Genus of flowering plants

Caladium (/kəˈleɪdiəm/) is a genus of flowering plants in the family Araceae. They are often known by the common name elephant ear (which they share with the closely related genera Alocasia, Colocasia, and Xanthosoma), heart of Jesus, and angel wings. There are over 1000 named cultivars of Caladium bicolor from the original South American plant.

The genus Caladium includes seven species that are native to South America and Central America, and naturalized in India, parts of Africa, and various tropical islands. They grow in open areas of the forest and on the banks of rivers and go dormant during the dry season. The wild plants grow to 15–35 inches (40–90 cm) tall, with leaves mostly 6-18 inches (15–45 cm) long and broad.

==Name==
From Malay Keladi, which refers to a few genera within the Araceae family (Alocasia, Caladium and Dieffenbachia). However, it may just specifically refer to the Colocasia genus.

== Species ==
Many names have been proposed for species and varieties in the genus, but the vast majority of the names have either been transferred to other genera or regarded as synonyms of other names. The following are accepted.

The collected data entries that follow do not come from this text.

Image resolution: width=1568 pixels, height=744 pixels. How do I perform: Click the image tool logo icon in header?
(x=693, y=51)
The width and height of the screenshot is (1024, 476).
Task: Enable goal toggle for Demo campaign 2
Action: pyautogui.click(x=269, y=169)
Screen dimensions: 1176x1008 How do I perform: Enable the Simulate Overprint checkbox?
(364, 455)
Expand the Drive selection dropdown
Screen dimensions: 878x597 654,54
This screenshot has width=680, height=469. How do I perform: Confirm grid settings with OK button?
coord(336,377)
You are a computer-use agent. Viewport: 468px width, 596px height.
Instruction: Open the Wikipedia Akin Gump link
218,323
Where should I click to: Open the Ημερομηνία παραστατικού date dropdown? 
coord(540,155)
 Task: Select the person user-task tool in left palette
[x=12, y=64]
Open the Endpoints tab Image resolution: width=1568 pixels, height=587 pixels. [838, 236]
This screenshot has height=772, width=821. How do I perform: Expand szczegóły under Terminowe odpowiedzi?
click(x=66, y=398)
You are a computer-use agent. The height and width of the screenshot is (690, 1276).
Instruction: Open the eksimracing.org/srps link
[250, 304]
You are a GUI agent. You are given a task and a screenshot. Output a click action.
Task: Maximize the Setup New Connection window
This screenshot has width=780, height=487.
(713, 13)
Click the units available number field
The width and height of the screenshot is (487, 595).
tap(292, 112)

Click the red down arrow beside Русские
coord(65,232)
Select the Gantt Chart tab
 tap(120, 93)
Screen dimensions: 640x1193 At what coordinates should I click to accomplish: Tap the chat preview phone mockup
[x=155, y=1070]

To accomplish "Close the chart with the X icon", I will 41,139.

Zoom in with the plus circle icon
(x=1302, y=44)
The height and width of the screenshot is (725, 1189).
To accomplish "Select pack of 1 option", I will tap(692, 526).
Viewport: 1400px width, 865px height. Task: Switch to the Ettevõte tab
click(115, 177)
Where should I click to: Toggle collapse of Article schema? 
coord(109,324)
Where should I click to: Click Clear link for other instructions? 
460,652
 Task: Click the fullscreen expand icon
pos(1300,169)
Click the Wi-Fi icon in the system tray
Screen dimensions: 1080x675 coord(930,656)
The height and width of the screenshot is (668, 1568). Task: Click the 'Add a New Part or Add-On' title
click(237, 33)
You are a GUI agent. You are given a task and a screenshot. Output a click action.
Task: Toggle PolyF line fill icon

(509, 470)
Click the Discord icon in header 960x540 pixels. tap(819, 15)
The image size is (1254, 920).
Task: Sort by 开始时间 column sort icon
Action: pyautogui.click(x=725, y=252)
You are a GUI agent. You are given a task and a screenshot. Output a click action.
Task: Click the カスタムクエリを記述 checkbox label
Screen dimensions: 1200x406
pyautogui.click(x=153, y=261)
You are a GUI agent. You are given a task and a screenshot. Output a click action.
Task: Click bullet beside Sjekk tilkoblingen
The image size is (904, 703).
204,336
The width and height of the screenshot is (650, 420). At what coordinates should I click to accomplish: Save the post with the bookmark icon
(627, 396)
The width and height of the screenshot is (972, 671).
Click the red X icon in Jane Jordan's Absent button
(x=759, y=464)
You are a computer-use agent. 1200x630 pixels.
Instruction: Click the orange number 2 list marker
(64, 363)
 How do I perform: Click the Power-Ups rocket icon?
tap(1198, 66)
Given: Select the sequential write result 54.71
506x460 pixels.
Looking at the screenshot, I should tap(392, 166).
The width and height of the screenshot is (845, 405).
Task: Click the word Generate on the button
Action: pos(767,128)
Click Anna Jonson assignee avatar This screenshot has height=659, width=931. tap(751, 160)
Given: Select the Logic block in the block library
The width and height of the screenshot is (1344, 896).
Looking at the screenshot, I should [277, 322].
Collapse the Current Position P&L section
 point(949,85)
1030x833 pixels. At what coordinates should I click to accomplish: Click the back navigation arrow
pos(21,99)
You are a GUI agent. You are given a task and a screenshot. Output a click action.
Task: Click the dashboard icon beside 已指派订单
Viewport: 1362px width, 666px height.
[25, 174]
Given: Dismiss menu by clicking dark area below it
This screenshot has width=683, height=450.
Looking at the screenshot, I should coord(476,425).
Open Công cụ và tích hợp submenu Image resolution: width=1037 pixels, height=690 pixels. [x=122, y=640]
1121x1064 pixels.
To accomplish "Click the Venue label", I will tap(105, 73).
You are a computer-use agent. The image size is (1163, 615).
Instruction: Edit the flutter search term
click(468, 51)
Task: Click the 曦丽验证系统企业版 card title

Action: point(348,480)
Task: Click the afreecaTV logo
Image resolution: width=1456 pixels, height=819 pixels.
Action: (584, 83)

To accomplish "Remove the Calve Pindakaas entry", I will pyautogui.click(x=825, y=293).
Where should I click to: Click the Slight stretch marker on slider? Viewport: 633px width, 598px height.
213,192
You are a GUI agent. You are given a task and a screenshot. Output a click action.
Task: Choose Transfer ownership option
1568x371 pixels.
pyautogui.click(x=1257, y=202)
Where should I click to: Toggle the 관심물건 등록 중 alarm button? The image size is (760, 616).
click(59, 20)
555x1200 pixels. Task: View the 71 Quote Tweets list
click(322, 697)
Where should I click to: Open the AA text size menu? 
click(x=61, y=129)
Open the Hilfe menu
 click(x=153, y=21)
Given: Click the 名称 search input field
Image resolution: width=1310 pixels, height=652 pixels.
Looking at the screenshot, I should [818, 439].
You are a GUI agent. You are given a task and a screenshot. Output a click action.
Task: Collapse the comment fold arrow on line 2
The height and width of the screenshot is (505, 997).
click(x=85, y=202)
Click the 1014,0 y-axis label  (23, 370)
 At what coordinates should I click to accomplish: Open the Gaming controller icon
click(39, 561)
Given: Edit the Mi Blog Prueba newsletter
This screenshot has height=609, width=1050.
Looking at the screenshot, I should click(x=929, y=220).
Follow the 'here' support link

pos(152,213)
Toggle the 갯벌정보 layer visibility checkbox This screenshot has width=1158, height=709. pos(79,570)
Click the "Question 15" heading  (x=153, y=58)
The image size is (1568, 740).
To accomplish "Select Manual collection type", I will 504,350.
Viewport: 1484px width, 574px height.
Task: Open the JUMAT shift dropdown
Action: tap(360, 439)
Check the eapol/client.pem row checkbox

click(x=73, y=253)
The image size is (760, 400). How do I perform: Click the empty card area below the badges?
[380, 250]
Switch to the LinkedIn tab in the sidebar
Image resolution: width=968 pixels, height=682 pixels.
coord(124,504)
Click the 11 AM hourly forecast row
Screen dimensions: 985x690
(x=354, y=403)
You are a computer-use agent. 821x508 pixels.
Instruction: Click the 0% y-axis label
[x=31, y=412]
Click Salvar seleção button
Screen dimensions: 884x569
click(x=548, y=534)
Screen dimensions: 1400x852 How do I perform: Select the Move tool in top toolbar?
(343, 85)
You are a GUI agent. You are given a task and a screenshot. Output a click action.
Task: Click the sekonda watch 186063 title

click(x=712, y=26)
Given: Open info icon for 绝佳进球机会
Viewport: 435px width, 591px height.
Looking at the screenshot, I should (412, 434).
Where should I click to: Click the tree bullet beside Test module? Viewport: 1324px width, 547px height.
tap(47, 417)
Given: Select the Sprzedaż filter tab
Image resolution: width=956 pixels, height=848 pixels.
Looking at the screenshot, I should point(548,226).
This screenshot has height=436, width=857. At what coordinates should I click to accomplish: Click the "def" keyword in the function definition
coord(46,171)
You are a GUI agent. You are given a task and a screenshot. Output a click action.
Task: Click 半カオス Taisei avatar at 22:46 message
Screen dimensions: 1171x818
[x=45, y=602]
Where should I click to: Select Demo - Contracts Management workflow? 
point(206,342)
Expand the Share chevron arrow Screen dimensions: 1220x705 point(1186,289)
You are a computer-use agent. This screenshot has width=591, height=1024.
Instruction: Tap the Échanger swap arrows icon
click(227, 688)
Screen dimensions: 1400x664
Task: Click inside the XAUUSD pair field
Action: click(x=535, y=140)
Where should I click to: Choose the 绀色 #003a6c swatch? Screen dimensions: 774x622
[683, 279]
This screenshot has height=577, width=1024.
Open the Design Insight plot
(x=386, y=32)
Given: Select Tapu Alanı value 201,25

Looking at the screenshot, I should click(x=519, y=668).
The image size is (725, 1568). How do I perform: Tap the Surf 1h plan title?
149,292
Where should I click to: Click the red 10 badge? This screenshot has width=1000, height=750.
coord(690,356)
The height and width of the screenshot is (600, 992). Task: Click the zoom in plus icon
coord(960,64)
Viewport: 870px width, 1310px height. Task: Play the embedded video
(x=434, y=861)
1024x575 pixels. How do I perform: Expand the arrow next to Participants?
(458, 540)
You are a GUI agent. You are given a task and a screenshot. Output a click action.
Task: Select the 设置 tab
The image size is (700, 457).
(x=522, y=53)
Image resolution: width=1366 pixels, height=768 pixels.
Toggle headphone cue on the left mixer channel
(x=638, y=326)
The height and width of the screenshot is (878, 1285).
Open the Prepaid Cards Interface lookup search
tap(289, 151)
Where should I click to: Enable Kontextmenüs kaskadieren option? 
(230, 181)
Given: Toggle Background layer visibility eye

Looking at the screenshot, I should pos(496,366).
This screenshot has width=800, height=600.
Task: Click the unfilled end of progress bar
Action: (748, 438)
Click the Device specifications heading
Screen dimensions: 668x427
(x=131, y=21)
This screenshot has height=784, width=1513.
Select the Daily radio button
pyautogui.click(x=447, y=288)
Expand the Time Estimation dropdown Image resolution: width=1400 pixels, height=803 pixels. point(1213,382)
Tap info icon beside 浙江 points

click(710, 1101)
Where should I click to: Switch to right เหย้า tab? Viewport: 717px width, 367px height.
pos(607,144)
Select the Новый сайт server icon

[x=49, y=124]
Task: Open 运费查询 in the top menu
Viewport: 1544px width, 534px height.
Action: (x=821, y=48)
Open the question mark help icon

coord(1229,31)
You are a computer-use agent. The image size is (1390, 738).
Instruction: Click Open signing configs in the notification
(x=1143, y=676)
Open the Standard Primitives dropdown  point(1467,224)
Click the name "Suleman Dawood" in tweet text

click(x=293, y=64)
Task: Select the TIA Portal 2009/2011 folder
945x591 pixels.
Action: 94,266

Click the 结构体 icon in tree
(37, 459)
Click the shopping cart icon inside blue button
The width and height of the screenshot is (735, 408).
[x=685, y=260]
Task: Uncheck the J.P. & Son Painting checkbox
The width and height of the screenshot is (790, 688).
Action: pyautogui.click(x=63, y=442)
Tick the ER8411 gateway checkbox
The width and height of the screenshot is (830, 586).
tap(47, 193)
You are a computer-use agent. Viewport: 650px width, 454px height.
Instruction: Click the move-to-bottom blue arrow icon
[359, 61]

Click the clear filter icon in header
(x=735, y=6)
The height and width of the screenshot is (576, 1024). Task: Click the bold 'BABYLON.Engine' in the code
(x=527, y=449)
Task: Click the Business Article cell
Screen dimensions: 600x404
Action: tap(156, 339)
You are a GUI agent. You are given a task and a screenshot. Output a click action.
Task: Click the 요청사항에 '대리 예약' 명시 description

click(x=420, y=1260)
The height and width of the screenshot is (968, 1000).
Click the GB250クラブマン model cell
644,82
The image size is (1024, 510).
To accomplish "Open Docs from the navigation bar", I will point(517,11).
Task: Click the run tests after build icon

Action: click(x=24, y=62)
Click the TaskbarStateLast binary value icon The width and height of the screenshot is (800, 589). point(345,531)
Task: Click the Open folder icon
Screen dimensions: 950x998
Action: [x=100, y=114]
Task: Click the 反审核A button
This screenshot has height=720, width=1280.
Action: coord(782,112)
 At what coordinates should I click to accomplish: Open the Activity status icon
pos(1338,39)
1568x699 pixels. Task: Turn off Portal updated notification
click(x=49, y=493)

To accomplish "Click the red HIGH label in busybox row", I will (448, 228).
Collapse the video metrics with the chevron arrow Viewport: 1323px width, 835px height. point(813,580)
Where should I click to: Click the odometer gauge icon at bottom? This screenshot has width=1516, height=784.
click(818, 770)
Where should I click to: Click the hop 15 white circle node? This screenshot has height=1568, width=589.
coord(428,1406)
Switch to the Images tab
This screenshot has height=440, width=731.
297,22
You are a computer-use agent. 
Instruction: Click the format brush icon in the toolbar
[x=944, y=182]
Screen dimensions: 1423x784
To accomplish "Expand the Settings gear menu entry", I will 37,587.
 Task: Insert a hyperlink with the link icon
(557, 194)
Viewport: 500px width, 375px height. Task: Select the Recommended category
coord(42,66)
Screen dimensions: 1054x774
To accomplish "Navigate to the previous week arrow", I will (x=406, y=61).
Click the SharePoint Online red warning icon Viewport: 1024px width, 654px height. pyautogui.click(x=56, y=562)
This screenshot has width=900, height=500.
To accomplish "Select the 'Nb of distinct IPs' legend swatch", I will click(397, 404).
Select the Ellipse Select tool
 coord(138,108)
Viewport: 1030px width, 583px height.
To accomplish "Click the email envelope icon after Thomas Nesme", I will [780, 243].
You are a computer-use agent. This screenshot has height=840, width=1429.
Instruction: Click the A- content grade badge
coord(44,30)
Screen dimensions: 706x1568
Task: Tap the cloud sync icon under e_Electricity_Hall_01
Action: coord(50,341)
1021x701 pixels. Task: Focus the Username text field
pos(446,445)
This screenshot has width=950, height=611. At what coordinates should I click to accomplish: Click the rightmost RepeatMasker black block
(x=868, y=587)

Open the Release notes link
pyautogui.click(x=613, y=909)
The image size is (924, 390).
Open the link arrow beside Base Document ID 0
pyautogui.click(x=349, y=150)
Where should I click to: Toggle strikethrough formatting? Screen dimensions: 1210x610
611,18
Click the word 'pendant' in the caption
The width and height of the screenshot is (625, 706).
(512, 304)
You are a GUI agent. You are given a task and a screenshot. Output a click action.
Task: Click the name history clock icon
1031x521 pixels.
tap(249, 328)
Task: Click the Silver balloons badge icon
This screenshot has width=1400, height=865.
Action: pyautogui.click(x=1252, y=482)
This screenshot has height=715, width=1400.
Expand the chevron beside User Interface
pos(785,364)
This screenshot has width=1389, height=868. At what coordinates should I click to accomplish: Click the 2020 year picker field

- Caladium amazonicum E.G.Gonç. – Pará state northern Brazil
- Caladium andreanum Bogner - Colombia
- Caladium bicolor (Aiton) Vent. - widespread from Costa Rica to northern Argentina; naturalized in India, Bangladesh, western and central Africa, and various islands in the Indian and Pacific Oceans and in the Caribbean
- Caladium clavatum Hett., Bogner & J.Boos - Napo region of Ecuador
- Caladium coerulescens G.S.Bunting - Venezuela
- Caladium cortesiae Croat & E.G.Gonç. – Colombia
- Caladium humboldtii (Raf.) Schott - Guyana, Amazonas State of southern Venezuela, Amazonas State of western Brazil, Loreto region of eastern Peru
- Caladium intermedium E.G.Gonç. – Tocantins state of northern Brazil
- Caladium macrotites Schott - Colombia, Venezuela, northwestern Brazil
- Caladium palaciosii Croat & L.P.Hannon – Ecuador and Peru
- Caladium picturatum K.Koch & C.D.Bouché - Venezuela, northwestern Brazil
- Caladium praetermissum Bogner & Hett. - range unknown
- Caladium schomburgkii Schott - Venezuela, northwestern Brazil, the Guianas
- Caladium smaragdinum K.Koch & C.D.Bouché - Venezuela
- Caladium steudnerifolium Engl. – western South America (Colombia to Bolivia)
- Caladium stevensonii Croat & Delannay – Colombia
- Caladium steyermarkii G.S.Bunting - Venezuela
- Caladium ternatum Madison - Colombia, Amazonas State of western Brazil
- Caladium tuberosum (S.Moore) Bogner & Mayo - Mato Grosso

===Formerly placed here===
- Phyllotaenium lindenii André (1872) (as Caladium lindenii (André) Madison)

==Cultivation and uses==

Several species are grown as ornamental plants for their large, arrowhead-shaped leaves marked in varying patterns in white, pink, and red (somewhat resembling the unrelated coleus) and have been in cultivation in Europe since the late 18th century. The two forms most widely cultivated are called "fancy-leaved" and "lance-leaved". The former is the more commonly seen and is the traditional caladium of cultivation; the leaves are more heart-shaped. The latter has more lance-head-shaped leaves. Most Caladiums in cultivation grow to about 24 inches (60 cm) high and 24 inches (60 cm) wide, although dwarf varieties are now in cultivation.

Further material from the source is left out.